An African Swine Fever outbreak in the U.S. could kill millions of pigs in the country, mean financial ruin for some growers and put a quick end to the country’s lucrative pork exports.
So federal and state officials, made all the more wary by the disease showing up in the Caribbean, have begun plotting how they might contain the virus if it showed up on the American mainland.
For good reason. It’s a formidable foe that no vaccine can fend off and is fatal to both hogs and, potentially, to the businesses that rely on them.
The U.S. Department of Agriculture, the Iowa Department of Agriculture and Land Stewardship, Tyson Foods and other partners held a mock exercise last month to work on their response to a potential outbreak.
KatieRose McCullough, the director of regulatory and scientific affairs with the North American Meat Institute, said during a Friday media briefing that the meatpacking industry needs to prepare for a possible outbreak.
“With as much loads coming in, there’s potential spread that can come out of the packing plant with a widespread outbreak, to other farms, which could exacerbate any potential outbreak that there is,” she said.
McCullough said the mock exercise showed the group some areas it needs to work on, like identifying meatpacking workers who live on hog farms and could end up as accidental carriers either to the plants or to their own pigs.
“Are they,” she said, “being provided different PPE to be wearing in our facility or alternative clothing?”
People who work with hogs also need to encourage trucks to get washed as soon as they leave meatpacking facilities to prevent potential spread, McCullough said.
During the exercise, participants used a tool called AgView to exchange information about animals moving through a packing plant.

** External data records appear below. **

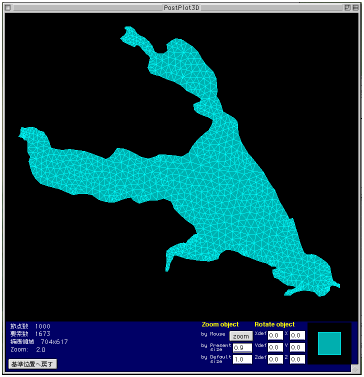The width and height of the screenshot is (364, 377).
Task: Focus the Xdef rotation input field
Action: click(275, 335)
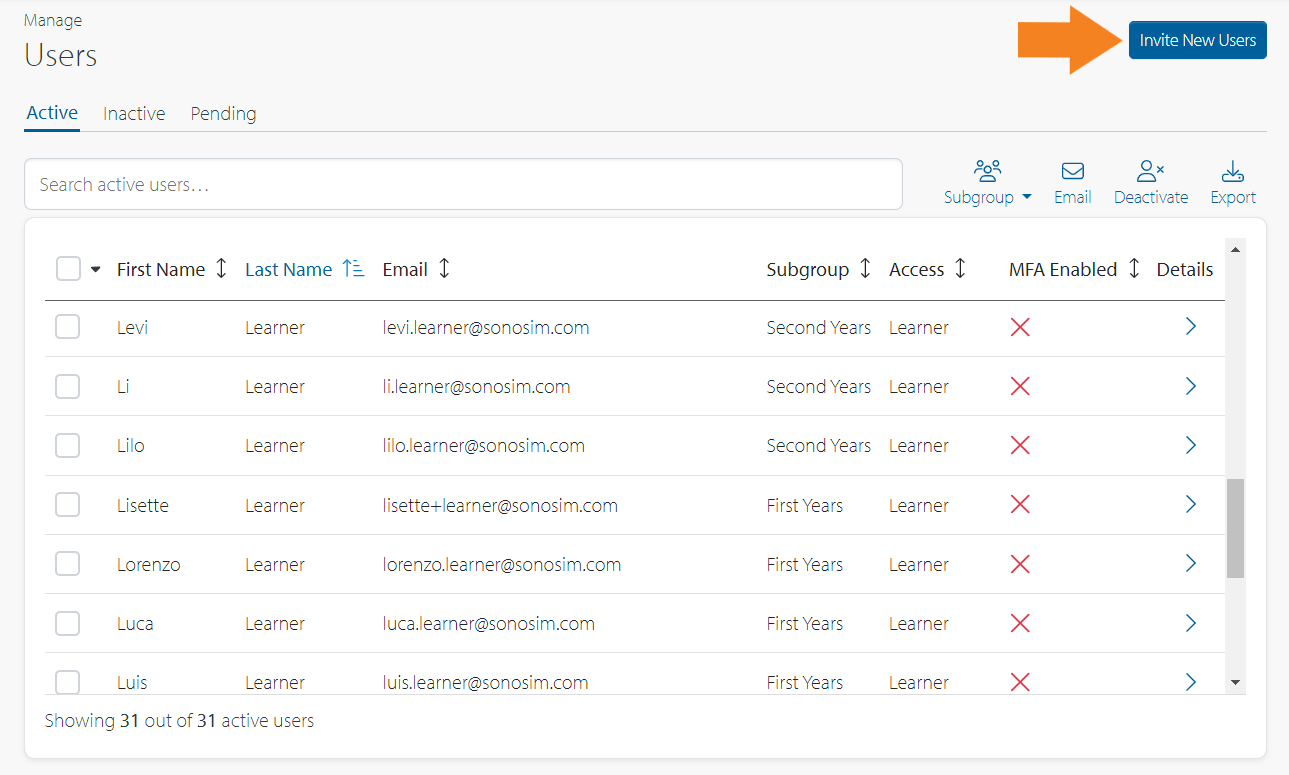The image size is (1289, 775).
Task: Select the row checkbox for Lisette
Action: pyautogui.click(x=67, y=504)
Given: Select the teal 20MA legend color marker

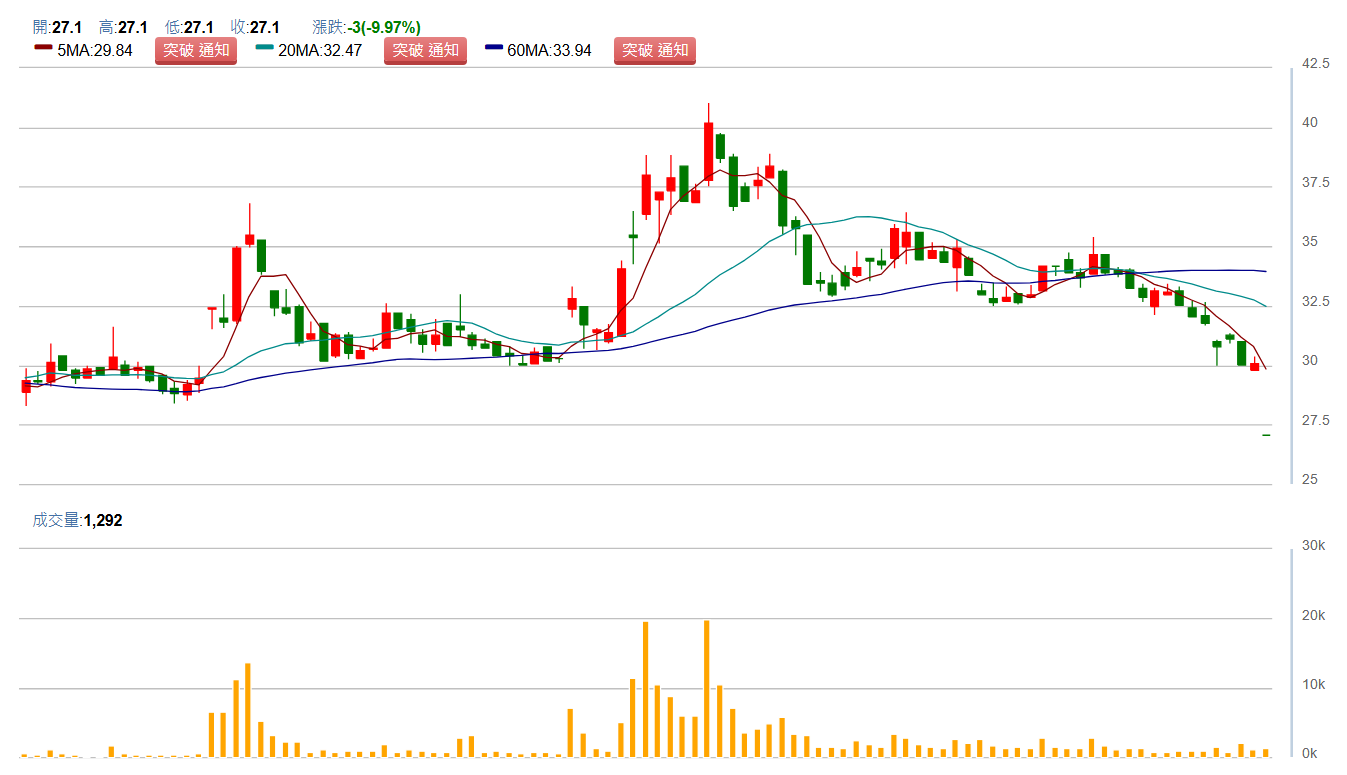Looking at the screenshot, I should (x=265, y=48).
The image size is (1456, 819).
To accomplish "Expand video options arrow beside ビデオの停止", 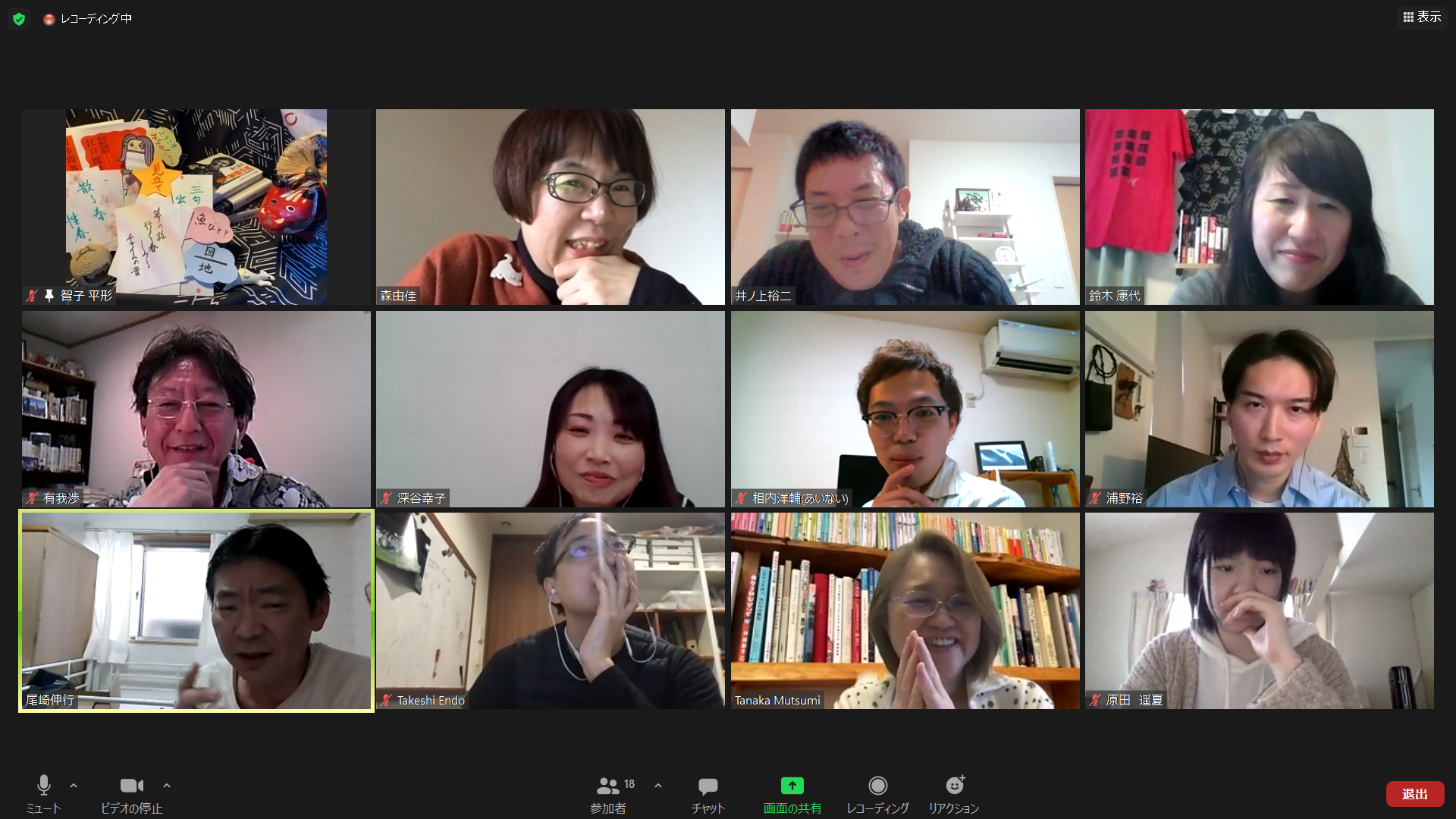I will point(167,786).
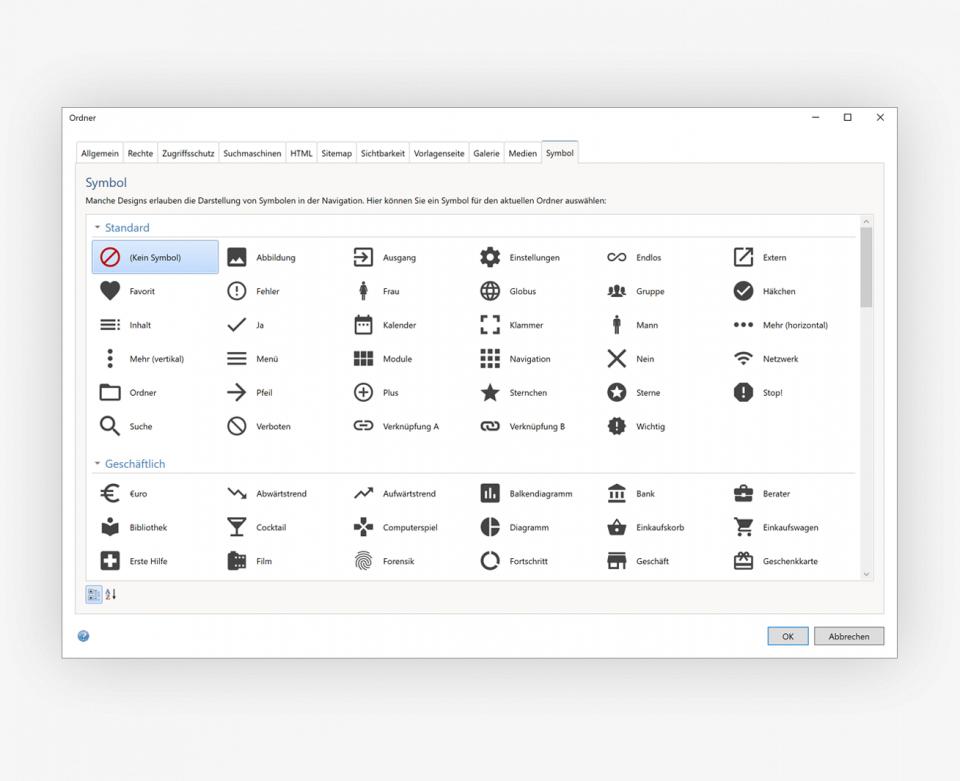Screen dimensions: 960x781
Task: Select the Netzwerk wifi symbol
Action: [x=743, y=359]
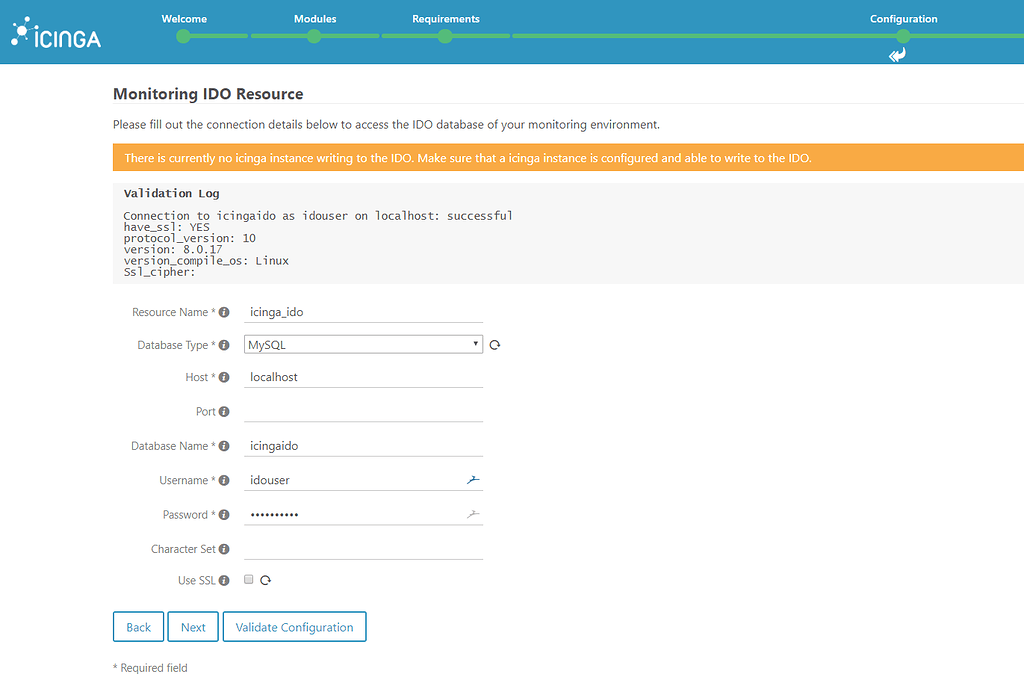Click the refresh icon beside Database Type
Image resolution: width=1024 pixels, height=682 pixels.
[x=494, y=343]
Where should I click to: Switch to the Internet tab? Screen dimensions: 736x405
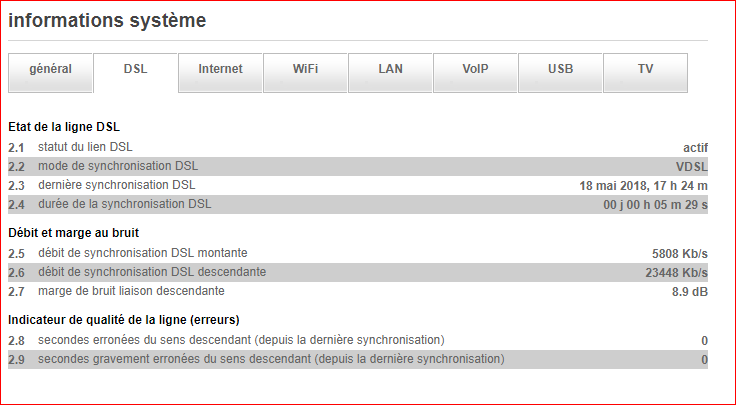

Barb Masters, the vice president for regulatory policy, food and agriculture at Tyson Foods, said if a state were to ask for that information today, Tyson would provide it with paper records. But the AgView technology would help Tyson provide more accessible electronic records to the state.
“The easier we can make that to give that information to (Iowa’s state veterinarian), and so he can have it in a form that he can put it into his regulatory system, the easier we can make it, the quicker he can do his investigation,” Masters said.
The USDA’s Animal and Plant Health Inspection Service has been monitoring the disease around the world for the last few years. Rosemary Sifford, the deputy administrator of USDA APHIS, said it’s spread from Sub-Saharan Africa to Asia to Europe, and it’s been moving through Europe at a “fairly rapid pace.”
“For a few years now, we've really had a focus on what the virus is doing and where it's moving and the risks to the United States,” she said.
In July, African Swine Fever was confirmed in the Caribbean — the Dominican Republic and Haiti. Sifford said the U.S. has been working with those countries to stamp out the disease.
“(The) Dominican Republic and Haiti right now are our biggest concern in terms of proximity of the virus to the United States and the risk level,” Sifford said. “But we do also still recognize the risk level for products and people moving from other countries that have the virus in Asia and Europe.”